The RCI hearing has disclosed so many absurdities, but a more worrisome phenomenon is that our politicians are more inclined to exploit the political capital in this scandal to attack their rivals than to review and overhaul the entire system and reverse the weaknesses so that similar absurdities will not happen again in future.

The same unthinkable things happened when the AGC, MACC and BNM probed the 1MDB scandal in 2015.

All these point to the fact that the flawed system is permitted to continue until this day and, in fact, to deteriorate.

If we are really serious about reforming our system and reinforcing the checks and balances mechanism, by right we should expedite our resolution. Unfortunately this is not the case in real life.

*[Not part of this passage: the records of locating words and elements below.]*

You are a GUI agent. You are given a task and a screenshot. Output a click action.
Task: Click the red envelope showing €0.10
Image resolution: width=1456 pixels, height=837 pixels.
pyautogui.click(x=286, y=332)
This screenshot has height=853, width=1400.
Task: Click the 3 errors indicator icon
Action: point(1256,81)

For instance, the government set up a national consultative committee on political financing in August 2015 to draw up laws to control questionable political funding. Two years have since lapsed but the minister in the PM’s dept Paul Low said the new law would not be tabled in the Parliament before GE14.

Without the new law, GE14 will very likely be in a huge chaos again like in the last election.

Opposition parties should apply pressure on the government to rectify the weaknesses of the system and slash operating expenditures.

Nevertheless, our opposition parties are currently engrossed in forming or not forming alliances to maximize their vote counts. Little wonder Malaysians begin to lose faith in the opposition now.

With both the ruling and opposition parties showing scant regard for the real problems of this country, the deficiencies in our system will eventually get out of hand and bring inconceivable disaster to the country.